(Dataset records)
• • • • • • •

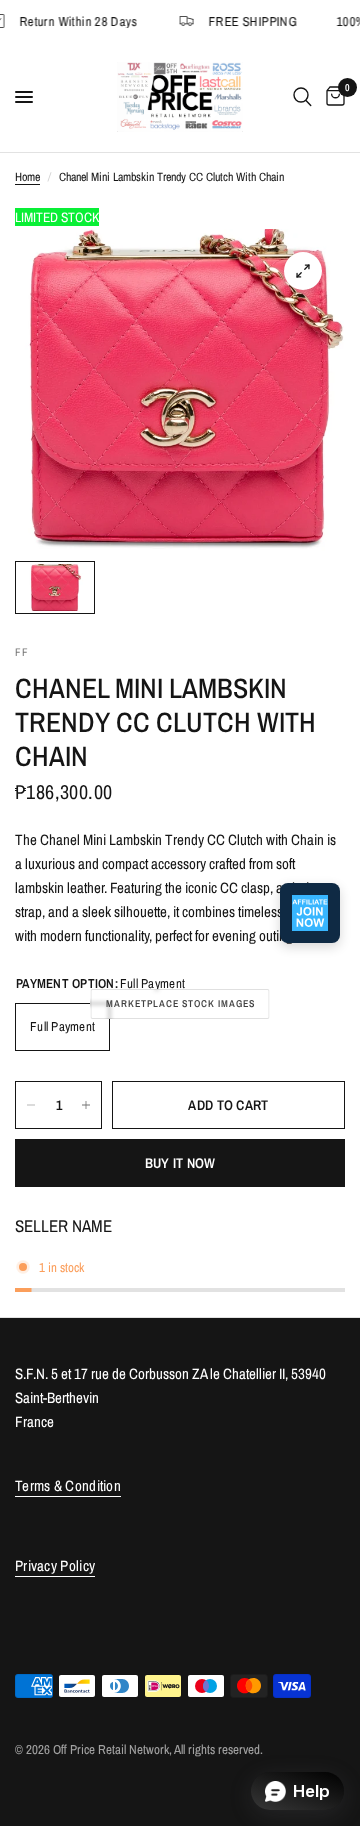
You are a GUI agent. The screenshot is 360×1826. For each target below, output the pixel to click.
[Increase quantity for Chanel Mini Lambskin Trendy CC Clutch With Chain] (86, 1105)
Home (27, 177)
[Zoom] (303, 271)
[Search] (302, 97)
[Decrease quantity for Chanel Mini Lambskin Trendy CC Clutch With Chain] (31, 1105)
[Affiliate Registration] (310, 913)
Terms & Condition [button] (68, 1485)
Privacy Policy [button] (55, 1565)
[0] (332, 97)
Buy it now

• • • • • • •

▶ **HOW TO COMPLETE THIS TASK**: Your answer should be the lines from the opening of the records through the line with "[Search] (302, 97)", both ends retyped exactly and pictures left out.

▶ **YOUR SOLUTION**:
You are a GUI agent. The screenshot is 360×1826. For each target below, output the pixel to click.
[Increase quantity for Chanel Mini Lambskin Trendy CC Clutch With Chain] (86, 1105)
Home (27, 177)
[Zoom] (303, 271)
[Search] (302, 97)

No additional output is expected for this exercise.